---
name: llms-visibility
description: Make websites, docs, blogs, or landing pages visible and readable to LLMs and AI agents — ChatGPT, Claude, Perplexity, Cursor, Claude Code, and other coding agents that fetch URLs. Use this for any request involving llms.txt, llms-full.txt, serving .md/Markdown versions of pages, Accept text/markdown content negotiation, Link rel="alternate" headers, Cloudflare Content-Signal in robots.txt, GEO (generative engine optimization), AI-friendly / AI-readable / LLM-discoverable sites, getting cited in ChatGPT or Perplexity answers, or fixing pages where AI tools fetch JavaScript bundles or empty React roots instead of content. Also use to push back on debunked patterns: ai.txt, AI meta tags, hidden HTML comments, AI toggle buttons, User-Agent sniffing, JSON-LD aimed at LLMs.
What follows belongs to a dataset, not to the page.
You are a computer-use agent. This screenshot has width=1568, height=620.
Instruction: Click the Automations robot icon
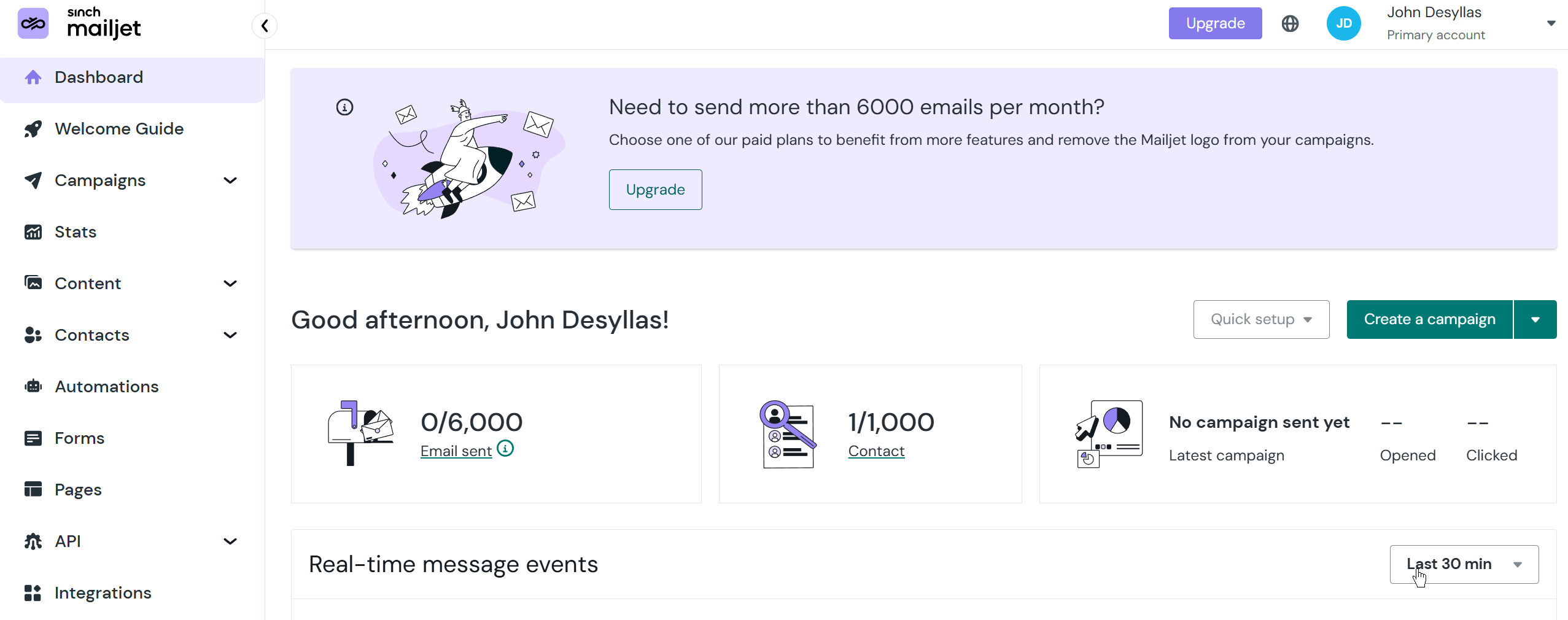tap(33, 386)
Do NOT use for traditional Google SEO, sitemap.xml, schema.org rich snippets for search engines, WCAG/accessibility audits, or CSP/security headers.
---

# Make a website visible to LLMs

Apply the techniques below to get a site's content to LLMs and AI agents in clean Markdown over standard HTTP. Companion to <https://evilmartians.com/chronicles/how-to-make-your-website-visible-to-llms>.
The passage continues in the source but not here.